Given information START

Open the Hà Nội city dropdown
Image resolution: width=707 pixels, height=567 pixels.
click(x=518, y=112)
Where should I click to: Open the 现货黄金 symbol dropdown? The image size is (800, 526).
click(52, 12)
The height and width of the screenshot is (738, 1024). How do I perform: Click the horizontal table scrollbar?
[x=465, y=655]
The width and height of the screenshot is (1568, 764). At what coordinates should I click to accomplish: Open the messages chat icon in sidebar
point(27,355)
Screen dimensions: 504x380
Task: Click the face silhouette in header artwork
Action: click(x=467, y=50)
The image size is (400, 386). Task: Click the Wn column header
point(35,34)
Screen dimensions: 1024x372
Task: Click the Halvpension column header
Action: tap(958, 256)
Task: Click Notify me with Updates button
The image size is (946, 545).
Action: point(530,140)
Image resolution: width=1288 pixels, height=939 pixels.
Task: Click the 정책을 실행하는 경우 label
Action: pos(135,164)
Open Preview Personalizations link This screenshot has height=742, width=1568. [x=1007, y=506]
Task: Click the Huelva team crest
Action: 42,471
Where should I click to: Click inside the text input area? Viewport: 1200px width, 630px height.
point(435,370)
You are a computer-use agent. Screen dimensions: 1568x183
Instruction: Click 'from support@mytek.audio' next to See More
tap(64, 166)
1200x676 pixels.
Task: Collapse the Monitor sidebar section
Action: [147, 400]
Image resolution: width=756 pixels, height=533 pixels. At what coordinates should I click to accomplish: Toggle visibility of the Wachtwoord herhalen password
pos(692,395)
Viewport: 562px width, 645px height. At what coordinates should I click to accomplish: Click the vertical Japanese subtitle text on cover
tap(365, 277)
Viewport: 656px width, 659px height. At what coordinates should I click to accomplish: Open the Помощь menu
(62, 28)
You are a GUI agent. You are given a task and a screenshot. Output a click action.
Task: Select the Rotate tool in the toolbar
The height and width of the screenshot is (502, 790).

Given information END

**Your objective**
Apply a filter for "agent" to the data above, then copy each line that matches.

**Answer to this problem**
You are a computer-use agent. Screen dimensions: 1568x183
You are a GUI agent. You are given a task and a screenshot. Output a click action.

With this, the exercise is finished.